Take the line with "Open the Площадка kontakt.ru dropdown" as the first and the last line of the data as the end. Write out both and every line between exactly, except pictures.

Data entries:
------------------------------------------------

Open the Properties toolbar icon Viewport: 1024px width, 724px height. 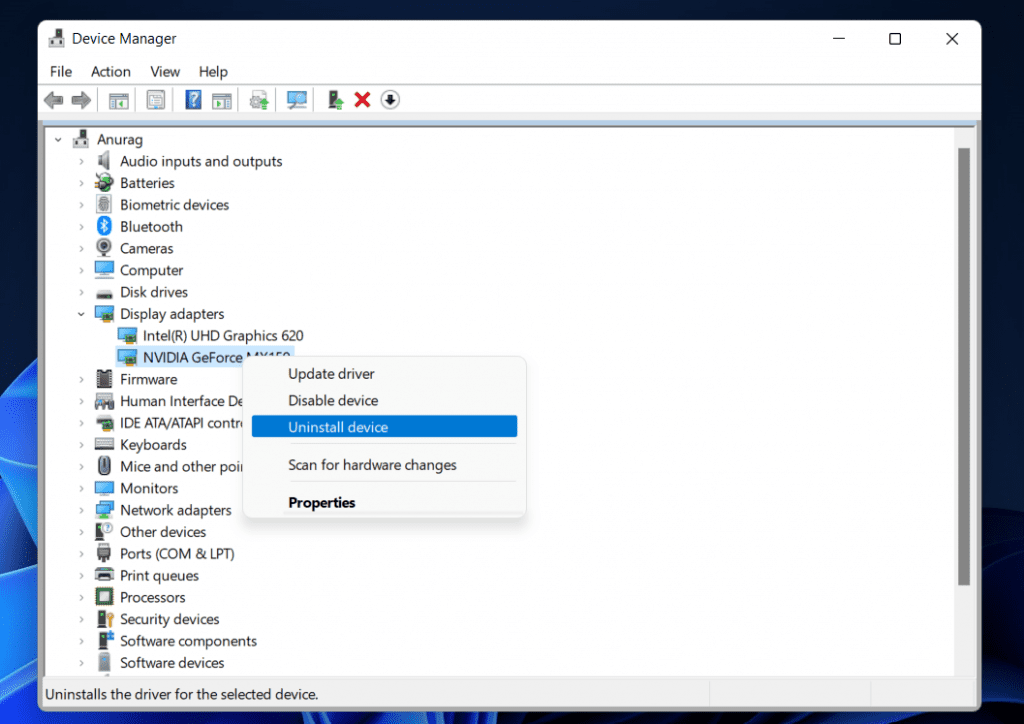pos(155,99)
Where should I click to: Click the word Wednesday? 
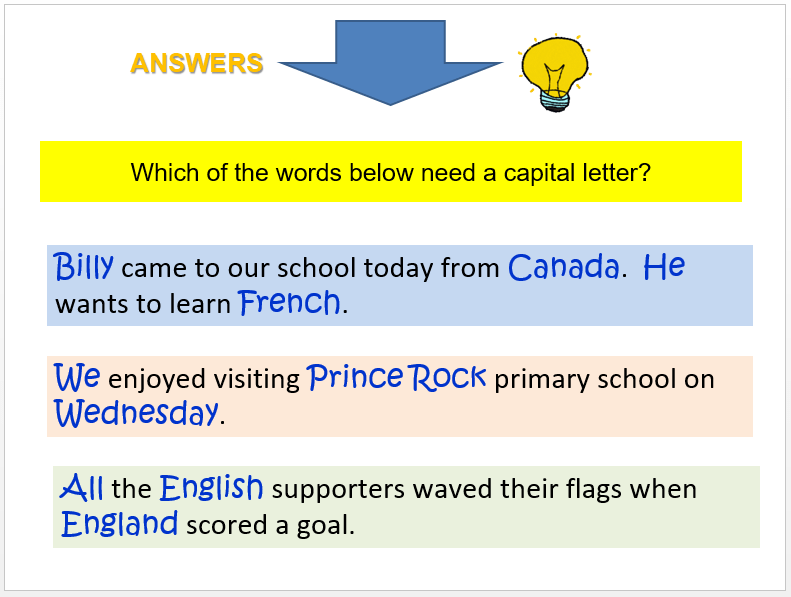[x=136, y=413]
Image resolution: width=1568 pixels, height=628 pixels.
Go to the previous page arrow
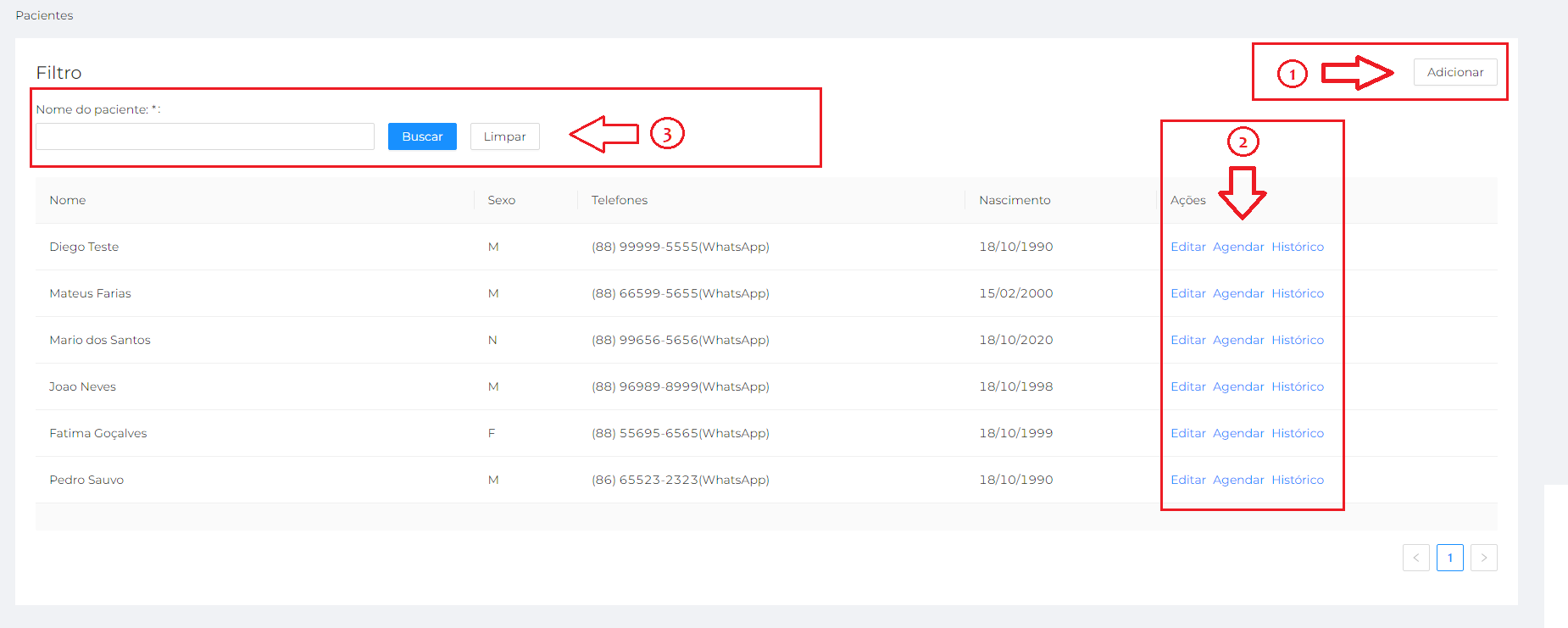point(1415,558)
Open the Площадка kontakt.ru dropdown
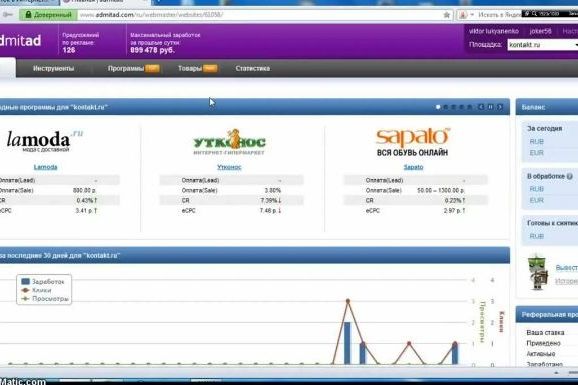Image resolution: width=578 pixels, height=385 pixels. (x=543, y=45)
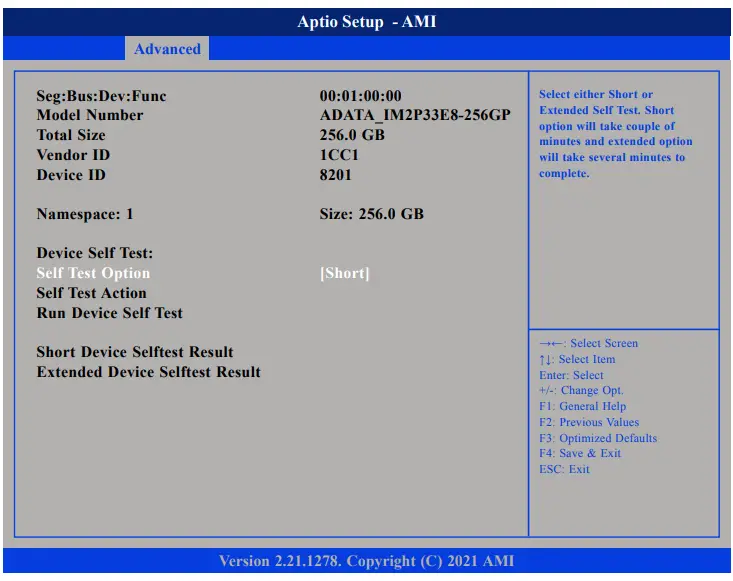Run Device Self Test
Viewport: 733px width, 581px height.
(x=109, y=313)
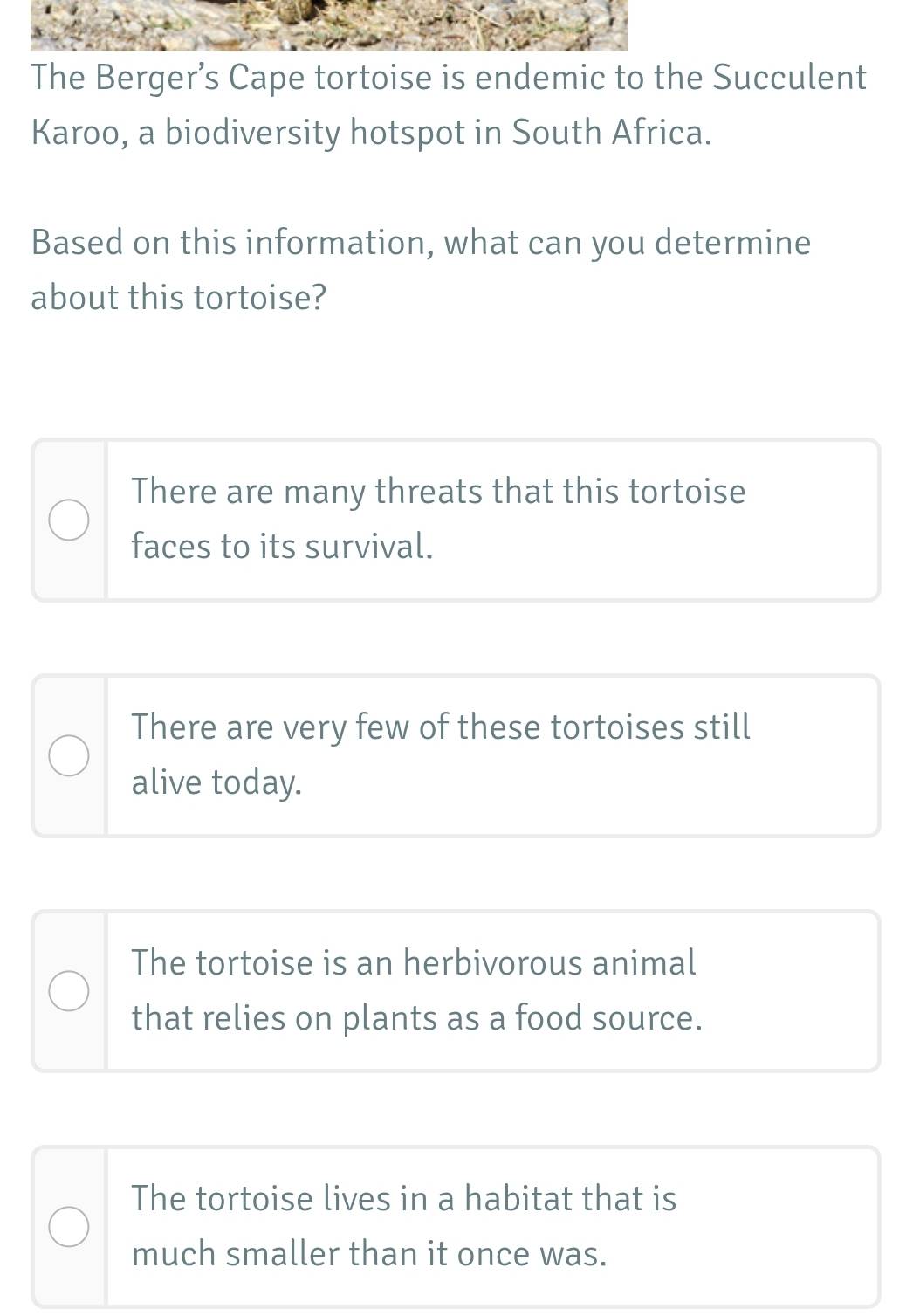Select the radio for 'herbivorous animal' answer
This screenshot has width=913, height=1316.
(x=69, y=991)
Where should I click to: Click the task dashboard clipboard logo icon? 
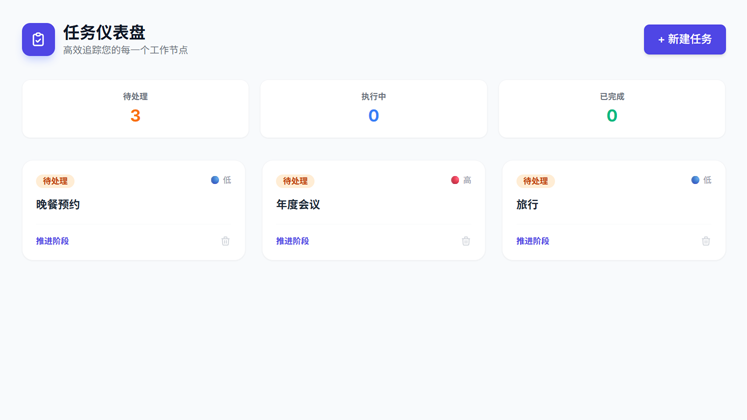click(x=38, y=40)
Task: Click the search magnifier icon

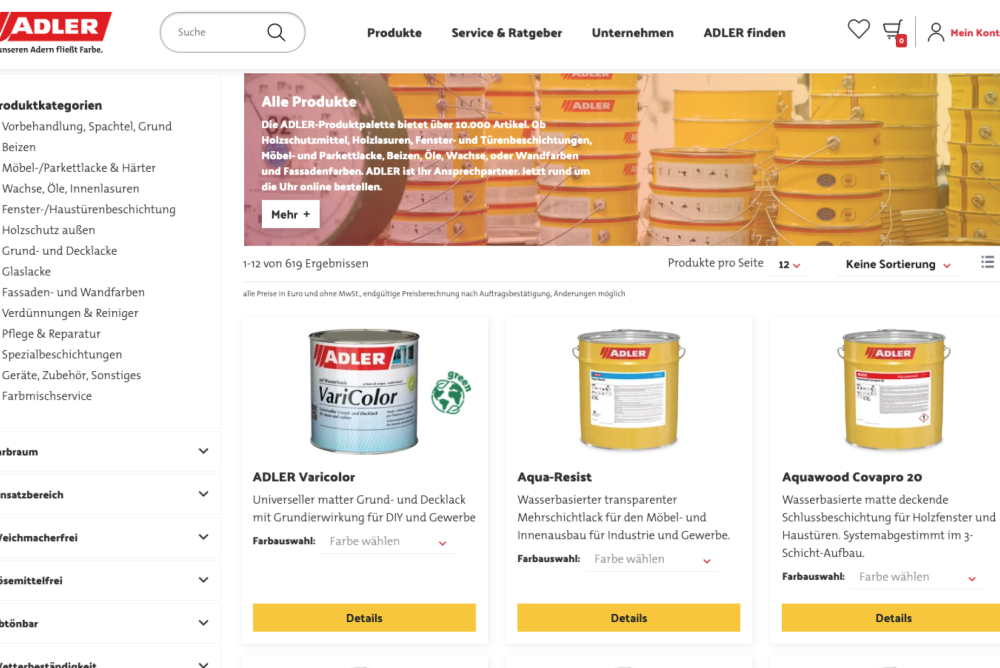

------------------------------------------------

Solution to the exercise:
Open the Площадка kontakt.ru dropdown
Image resolution: width=578 pixels, height=385 pixels. (x=543, y=45)
Run Device Self Test
Viewport: 733px width, 581px height.
(x=109, y=313)
Select the radio for 'herbivorous animal' answer
This screenshot has width=913, height=1316.
(x=69, y=991)
Where should I click to: Click the task dashboard clipboard logo icon? 
click(x=38, y=40)
Task: Click the search magnifier icon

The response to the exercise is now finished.